Within the control plane, we have further broken this down into two distinct elements. The core services here represent the collection of services that are used to orchestrate your multi-tenant experience. We’ve included some of the common examples of services that are typically part of the core, acknowledging that the core services could vary some for each SaaS solution.

You’ll also notice that we show a separate administration application. This represents the application (a web application, a command line interface, or an API) that might be used by a SaaS provider to manage their multi-tenant environment.

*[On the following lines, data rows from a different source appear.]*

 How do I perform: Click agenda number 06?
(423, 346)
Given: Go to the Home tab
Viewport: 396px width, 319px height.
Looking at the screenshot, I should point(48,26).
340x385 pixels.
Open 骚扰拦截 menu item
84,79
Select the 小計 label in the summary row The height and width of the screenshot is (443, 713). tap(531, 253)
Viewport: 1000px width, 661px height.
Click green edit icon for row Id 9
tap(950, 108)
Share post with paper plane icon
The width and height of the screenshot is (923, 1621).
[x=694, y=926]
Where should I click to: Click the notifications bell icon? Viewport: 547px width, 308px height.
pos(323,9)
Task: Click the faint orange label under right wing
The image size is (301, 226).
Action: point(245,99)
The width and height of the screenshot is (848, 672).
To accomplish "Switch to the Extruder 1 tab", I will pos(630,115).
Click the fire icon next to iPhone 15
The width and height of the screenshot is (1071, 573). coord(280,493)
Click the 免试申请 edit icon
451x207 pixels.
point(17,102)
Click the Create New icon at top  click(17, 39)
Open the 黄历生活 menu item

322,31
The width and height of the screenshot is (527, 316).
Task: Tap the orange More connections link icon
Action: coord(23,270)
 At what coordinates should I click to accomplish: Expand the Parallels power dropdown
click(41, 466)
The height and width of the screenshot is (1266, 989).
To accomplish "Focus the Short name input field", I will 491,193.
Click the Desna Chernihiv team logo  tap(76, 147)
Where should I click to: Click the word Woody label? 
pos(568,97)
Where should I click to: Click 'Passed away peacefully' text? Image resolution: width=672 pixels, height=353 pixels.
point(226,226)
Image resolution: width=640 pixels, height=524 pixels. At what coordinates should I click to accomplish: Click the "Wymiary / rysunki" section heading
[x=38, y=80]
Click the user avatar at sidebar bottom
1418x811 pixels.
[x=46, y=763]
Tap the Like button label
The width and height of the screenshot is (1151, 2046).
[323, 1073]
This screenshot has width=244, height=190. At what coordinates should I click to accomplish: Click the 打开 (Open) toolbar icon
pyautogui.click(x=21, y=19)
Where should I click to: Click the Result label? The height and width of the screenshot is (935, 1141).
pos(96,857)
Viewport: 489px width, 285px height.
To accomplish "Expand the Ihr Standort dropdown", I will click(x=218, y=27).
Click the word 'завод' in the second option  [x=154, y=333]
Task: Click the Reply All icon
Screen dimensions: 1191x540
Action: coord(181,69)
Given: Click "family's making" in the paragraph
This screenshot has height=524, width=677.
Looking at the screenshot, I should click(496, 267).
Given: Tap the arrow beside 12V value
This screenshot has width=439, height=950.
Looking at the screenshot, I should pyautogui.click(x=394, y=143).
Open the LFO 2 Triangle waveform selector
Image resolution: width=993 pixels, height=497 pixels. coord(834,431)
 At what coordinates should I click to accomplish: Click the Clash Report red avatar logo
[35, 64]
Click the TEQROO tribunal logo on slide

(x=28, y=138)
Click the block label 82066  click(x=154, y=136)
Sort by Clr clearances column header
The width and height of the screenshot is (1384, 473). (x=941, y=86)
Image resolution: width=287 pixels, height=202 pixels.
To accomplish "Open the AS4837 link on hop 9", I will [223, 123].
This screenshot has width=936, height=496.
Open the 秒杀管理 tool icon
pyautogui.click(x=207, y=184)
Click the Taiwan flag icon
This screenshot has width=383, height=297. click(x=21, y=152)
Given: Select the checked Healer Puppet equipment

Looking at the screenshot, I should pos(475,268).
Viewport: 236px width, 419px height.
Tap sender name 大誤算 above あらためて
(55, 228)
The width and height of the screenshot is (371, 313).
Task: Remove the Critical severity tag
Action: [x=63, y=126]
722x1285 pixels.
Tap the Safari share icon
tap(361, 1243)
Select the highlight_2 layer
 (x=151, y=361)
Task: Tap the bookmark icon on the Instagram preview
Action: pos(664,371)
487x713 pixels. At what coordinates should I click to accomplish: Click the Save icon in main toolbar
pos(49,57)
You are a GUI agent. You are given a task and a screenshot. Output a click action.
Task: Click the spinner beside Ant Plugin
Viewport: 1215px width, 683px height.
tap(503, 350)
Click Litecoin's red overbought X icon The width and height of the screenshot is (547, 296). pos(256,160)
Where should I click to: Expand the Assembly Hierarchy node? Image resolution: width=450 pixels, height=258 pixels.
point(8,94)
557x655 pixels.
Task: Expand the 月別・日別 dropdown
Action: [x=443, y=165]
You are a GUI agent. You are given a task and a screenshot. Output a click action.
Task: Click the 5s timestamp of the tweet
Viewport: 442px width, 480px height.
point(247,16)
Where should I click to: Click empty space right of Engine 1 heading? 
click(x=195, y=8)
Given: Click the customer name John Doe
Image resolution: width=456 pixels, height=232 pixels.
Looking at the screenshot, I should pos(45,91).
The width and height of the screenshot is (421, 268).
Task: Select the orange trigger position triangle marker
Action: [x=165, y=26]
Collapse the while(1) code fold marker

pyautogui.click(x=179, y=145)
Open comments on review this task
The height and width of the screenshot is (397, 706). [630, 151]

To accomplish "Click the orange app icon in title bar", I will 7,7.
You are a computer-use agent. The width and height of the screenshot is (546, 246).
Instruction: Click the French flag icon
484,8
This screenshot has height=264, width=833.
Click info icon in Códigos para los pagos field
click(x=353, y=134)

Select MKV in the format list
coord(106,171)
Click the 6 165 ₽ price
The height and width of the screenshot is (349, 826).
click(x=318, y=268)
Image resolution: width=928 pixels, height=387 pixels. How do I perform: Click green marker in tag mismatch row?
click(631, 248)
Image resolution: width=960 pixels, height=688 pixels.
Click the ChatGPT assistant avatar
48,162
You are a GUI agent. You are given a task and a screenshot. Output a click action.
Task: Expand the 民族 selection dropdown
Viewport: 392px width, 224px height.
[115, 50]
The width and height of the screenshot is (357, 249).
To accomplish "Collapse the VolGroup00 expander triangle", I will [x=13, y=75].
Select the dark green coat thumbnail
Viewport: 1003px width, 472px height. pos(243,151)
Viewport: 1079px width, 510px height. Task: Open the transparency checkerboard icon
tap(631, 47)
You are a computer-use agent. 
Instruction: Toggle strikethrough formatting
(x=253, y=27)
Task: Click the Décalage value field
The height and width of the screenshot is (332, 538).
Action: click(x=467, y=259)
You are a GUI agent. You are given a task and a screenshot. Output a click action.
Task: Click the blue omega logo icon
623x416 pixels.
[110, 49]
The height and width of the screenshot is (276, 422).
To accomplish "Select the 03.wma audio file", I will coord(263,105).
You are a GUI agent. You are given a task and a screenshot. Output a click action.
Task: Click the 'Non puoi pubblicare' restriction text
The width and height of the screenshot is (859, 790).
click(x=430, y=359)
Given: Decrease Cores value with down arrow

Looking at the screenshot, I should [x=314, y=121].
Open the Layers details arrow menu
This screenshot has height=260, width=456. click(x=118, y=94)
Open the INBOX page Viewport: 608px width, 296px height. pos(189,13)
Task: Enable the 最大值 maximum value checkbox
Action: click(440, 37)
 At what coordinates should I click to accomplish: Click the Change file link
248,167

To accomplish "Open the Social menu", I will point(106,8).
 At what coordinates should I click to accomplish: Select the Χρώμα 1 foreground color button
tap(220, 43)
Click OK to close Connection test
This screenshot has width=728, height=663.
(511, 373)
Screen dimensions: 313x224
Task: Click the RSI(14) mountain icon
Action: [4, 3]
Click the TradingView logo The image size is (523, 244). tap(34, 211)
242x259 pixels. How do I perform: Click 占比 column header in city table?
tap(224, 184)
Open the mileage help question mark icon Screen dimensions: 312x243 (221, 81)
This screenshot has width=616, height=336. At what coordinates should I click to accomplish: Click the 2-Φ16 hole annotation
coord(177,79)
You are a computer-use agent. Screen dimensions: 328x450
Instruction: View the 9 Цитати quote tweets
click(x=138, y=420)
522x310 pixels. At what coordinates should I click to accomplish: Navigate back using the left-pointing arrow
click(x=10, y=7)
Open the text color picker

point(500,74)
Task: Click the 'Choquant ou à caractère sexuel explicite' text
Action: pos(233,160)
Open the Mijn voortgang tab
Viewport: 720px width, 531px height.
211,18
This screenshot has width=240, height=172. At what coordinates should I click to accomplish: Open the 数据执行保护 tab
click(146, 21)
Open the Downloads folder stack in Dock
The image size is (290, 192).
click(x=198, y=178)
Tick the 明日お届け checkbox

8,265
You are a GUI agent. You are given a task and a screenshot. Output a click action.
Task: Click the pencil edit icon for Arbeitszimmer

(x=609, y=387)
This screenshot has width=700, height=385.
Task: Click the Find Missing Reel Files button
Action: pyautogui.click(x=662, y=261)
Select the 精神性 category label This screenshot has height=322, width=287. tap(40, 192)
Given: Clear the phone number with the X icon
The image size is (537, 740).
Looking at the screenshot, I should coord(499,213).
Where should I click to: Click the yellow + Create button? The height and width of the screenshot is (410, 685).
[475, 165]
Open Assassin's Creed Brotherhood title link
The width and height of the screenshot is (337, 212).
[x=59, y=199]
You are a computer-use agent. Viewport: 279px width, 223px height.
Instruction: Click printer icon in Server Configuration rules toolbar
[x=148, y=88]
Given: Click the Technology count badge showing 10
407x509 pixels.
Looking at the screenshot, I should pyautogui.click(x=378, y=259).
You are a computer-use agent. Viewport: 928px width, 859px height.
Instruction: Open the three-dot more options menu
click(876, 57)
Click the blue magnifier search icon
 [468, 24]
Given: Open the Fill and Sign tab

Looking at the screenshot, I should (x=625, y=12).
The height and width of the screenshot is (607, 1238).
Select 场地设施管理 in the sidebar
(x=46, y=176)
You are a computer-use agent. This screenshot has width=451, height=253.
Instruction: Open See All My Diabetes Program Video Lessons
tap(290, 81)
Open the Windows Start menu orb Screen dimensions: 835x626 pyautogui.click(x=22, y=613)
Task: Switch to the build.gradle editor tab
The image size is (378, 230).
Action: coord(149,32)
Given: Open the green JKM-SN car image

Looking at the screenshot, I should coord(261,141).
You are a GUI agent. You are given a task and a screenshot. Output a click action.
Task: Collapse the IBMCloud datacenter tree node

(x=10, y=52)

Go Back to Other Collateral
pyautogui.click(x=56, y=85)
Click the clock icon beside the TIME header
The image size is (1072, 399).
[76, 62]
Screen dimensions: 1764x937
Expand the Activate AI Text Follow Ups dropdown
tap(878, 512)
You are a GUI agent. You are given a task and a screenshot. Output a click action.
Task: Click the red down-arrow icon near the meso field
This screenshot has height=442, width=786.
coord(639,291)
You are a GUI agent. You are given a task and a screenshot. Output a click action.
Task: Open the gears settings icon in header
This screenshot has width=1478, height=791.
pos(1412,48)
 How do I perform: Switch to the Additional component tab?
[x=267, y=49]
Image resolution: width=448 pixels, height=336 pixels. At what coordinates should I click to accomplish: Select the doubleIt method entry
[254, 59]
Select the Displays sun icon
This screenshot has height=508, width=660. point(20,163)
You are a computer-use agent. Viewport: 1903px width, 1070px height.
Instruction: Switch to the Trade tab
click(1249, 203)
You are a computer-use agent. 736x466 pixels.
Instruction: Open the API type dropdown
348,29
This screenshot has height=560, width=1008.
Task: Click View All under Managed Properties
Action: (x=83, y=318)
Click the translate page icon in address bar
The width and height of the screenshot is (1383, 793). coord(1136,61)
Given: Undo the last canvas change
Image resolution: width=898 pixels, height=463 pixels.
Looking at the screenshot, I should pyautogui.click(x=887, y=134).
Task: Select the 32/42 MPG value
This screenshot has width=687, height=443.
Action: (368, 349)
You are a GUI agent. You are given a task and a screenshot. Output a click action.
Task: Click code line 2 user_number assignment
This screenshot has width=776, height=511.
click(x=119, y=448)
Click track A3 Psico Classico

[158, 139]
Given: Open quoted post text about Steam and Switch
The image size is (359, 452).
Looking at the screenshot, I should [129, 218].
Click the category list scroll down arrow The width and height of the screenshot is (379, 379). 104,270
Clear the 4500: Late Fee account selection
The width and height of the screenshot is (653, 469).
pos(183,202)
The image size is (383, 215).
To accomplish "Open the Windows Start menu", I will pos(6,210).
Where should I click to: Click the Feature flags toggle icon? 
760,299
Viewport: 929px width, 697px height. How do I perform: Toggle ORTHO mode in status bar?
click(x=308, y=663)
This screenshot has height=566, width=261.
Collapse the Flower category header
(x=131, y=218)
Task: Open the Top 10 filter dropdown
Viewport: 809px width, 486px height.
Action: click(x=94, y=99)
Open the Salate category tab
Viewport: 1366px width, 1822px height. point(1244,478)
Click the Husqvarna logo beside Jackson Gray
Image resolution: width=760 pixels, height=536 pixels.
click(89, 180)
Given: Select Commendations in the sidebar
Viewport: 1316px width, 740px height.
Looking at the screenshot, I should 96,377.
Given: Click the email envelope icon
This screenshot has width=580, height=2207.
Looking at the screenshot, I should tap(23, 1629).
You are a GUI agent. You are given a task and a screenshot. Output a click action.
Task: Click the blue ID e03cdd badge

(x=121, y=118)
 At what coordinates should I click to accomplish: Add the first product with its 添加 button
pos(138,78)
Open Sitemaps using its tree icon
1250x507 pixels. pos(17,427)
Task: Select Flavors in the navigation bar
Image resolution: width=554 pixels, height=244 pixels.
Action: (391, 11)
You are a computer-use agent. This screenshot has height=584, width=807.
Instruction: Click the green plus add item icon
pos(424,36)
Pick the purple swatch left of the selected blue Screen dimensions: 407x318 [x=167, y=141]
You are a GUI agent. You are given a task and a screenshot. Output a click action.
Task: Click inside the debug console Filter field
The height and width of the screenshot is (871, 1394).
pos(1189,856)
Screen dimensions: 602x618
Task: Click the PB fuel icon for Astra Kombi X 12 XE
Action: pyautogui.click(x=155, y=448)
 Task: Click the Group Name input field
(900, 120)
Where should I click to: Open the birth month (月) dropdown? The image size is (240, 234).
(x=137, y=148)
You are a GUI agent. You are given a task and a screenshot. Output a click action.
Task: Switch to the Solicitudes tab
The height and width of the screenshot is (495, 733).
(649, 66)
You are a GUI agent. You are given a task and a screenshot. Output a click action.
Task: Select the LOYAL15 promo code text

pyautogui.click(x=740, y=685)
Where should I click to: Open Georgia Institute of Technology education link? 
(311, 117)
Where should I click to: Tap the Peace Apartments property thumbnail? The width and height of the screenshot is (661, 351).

An important caveat is that the control plane and its services are not actually multi-tenant. The functionality is not providing the actual functional attributes of your SaaS application (which does need to be multi-tenant). If you look inside any one of the core services, for example, you won’t find tenant isolation and the other constructs that are part of your multi-tenant application functionality. These services are global to all tenants.

The left side of the diagram references the application plane of a SaaS environment. This is where the multi-tenant functionality of your application resides. What appears in the diagram needs to remain somewhat vague, because each solution can be deployed and decomposed differently based on the needs of your domain, footprint of your technology, and so on.

The application domain is separated into two elements. There is the SaaS application that represents the tenant experience/application for your solution. This is the surface that tenants touch to interact with your SaaS application. Then there are the backend services that represent business logic and functional elements of a SaaS solution. These could be microservices, or some other packaging of your application services.

You’ll also note that we’ve broken out provisioning. This is done to highlight the fact that any provisioning of resources for tenants during onboarding would be part of this application domain. Some could argue that this belongs in the control plane. However, we’ve placed it in the application domain, because the resources it must provision and configure are more directly connected to services that are created and configured in the application plane.

Breaking this down into distinct planes makes it easier to think about the overall landscape of a SaaS architecture. More importantly, it highlights the need for a set of services that are entirely outside the scope of your application functionality.